13/11/2010

Sudacas, Orwell e Barcelona

Barcelona, Parc de Can Sabaté: vindo do alto, um ovo explode muito próximo do meu pé. O parque fica entre prédios residenciais dotados de varandas externas (terrazas), como é comum nesta cidade. Afora xenofobia hidrófoba, não há razão que explique esse ovo cair do céu, justo na minha direção, já que galinhas não costumam voar. Examinei-o e não estava podre, logo, também não poderia ser o descarte de um produto vencido, quanto mais em um país de primeiro mundo, onde, presume-se, não se jogam coisas pela janela. Atiraram o ovo em mim, de caso pensado, de uma daquelas varandas, é o que parece. E não me surpreendo com isso: preconceito e horror ao estrangeiro das periferias, aqui, são moeda corrente. Foram-se os tempos de uma Barcelona heróica, universal e cosmopolita, baluarte da liberdade e da cultura modernas e que inclusive mereceu um livro fenomenal de George Orwell, Homenagem à Catalunha . Hoje, a realidade política da cidade é outra, como se nota pela animosidade contra estrangeiros asiáticos, latinos e afros, nas ruas, no comércio e até em lugares públicos. A Barcelona atual está mais para uma província presa a injustificáveis medos abissais do que para a Barcelona dos anos 1930, tomada pela febre anarco-sindicalista magistralmente descrita nas páginas de Orwell.
Comezinho, este horror aos chinos, sudacas, afros e árabes tem origem, sem dúvida, no vigoroso fluxo migratório rumo à Espanha, nos últimos vinte e poucos anos. O senso comum local dá como natural a acintosa discriminação assistida todos os dias aqui, onde esses estrangeiros figuram como origem de todos os males. E o preconceito começa a ser uma prática defendida abertamente por políticos da extrema-direita catalã, que já segrega mão-de-obra de determinadas etnias. Regras mais rígidas para a imigração são, ainda, ponto de pauta obrigatório no debate eleitoral em curso, para políticos barceloneses de todas as colorações. Oxalá a guerra surda contra os imigrantes, hoje feita com ovos, insultos e olhares enviesados, não se torne uma guerra de fato, com tiros ou granadas disparados do alto de prédios contra estrangeiros exóticos…
Um colombiano com o qual divido o aluguel de um apartamento é taxativo: Barcelona é a cidade na qual há mais preconceito contra estrangeiros asiáticos, africanos e sul-americanos. Muito diferentemente de Madrid, onde comunidades árabes, colombianas, peruanas, argentinas, brasileiras, africanas etc. já fazem parte da paisagem cultural.

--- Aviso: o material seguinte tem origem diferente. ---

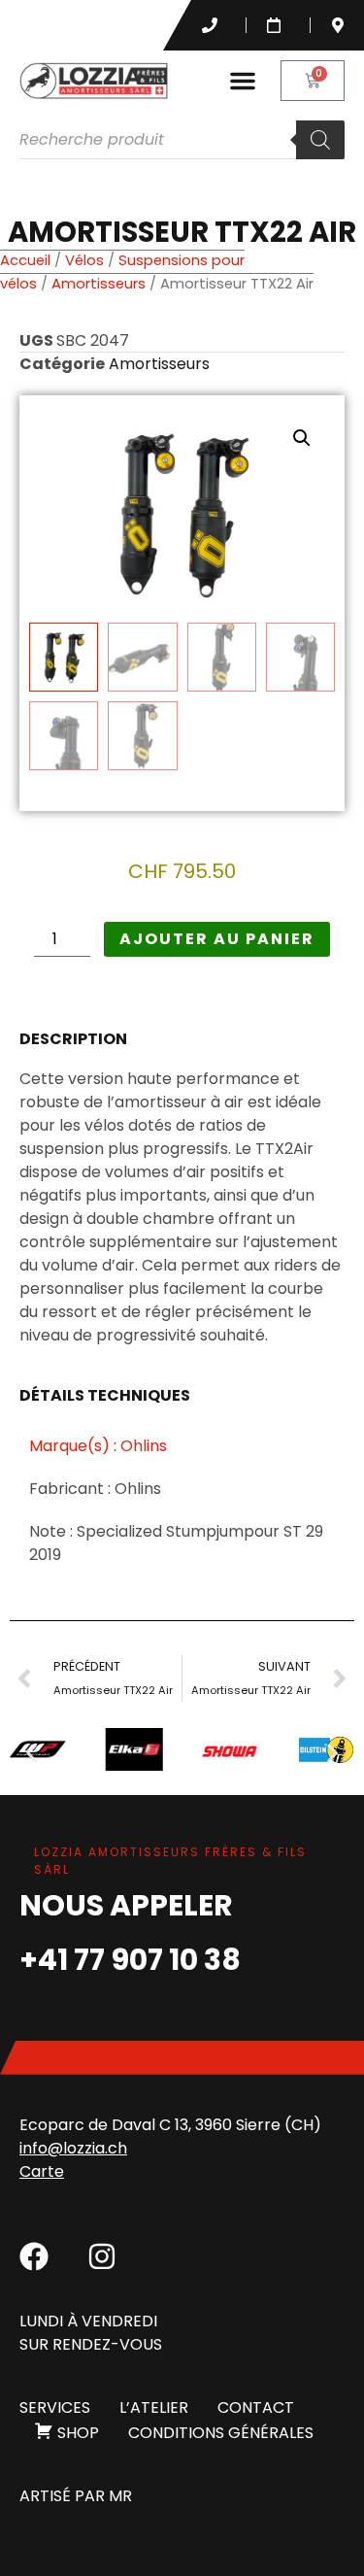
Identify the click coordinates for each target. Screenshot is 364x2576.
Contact (255, 2407)
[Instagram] (101, 2256)
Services (54, 2407)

Em geral, os imigrantes vêm para cá para fazer o trabalho que os espanhóis precisam, mas não fazem – ou porque não querem, ou porque não podem . São operários da construção civil, taxistas, garçons, babás, domésticas, faxineiras, fruteiros, barbeiros, lixeiros, balconistas, um sem-número de profissões necessárias ao país e sem dúvida geradoras de riqueza. Esses imigrantes – jovens, em sua grande maioria – costumam ser pacíficos, gentis e calados, pois têm medo de perder o pouco que conquistaram em seus anos de exílio voluntário. Recebem salários baixos para a média espanhola e européia, submetendo-se, não raro, a jornadas de trabalho escorchantes. Abandonam sua cultura, sua gente, e vivem tristes, degredados de si próprios, sonhando com uma volta triunfal à terra natal com muito dinheiro no bolso, sonho que não se realiza nunca, pois o custo de vida aqui é altíssimo e não permite muitas economias. Passado algum tempo de Espanha e conquistada a tão sonhada cidadania (cujo processo leva em torno de cinco anos para se concluir), acabam ficando ou porque já é tarde para partir e reconstruir a vida no país de origem ou porque se adaptaram, por mal dos pecados, à tirânica atmosfera local. No fundo, há sempre aquela vontade de voltar...
Escrevo tudo isto, enfim, porque esta é a gritante realidade com a qual fui imediatamente confrontado aqui, mesmo nesta rápida passagem pela cidade, a encerrar-se tão breve quanto possível. Não digo que não haja uma Barcelona verdadeiramente democrática e solidária como foi sua vocação nos tempos da Guerra Civil. Há de estar viva na memória de alguns barceloneses – certamente mais sensíveis e inteligentes – a fase em que esta cidade representou autêntica resistência ao fascismo. É na nobre história de Barcelona, pátria de artistas universais como Antoní Gaudí, Antoni Tàpies e Joan Miró, berço da resistência aos ditames dos franquismo, portanto, que os imigrantes devem se apoiar para fazer-se respeitar por quem se arroga no direito de ter mais direitos que seus iguais.

2 comentários:

Paulo Talarico disse...

Poxa Paulinho
e olha que logo na terra de Miró, Picasso, Dalí, Pablo casales e tantos mestres.
Que pena barcelona estar assim
Pelo visto saudades de Franco
mas pode deixar, não vamos jogar ovos neles, quando vierem fazer turismo sexual aqui não, aliás temos que poupar os ovos para a população que passa fome, e no mais seremos bem mais educados que els
E eles deviam jogar ovo e ná.....

Paulo Barbosa disse...

Grande Tala!!! Ahahahah!! É isso aí, afiado como sempre. Um abraço, mano velho!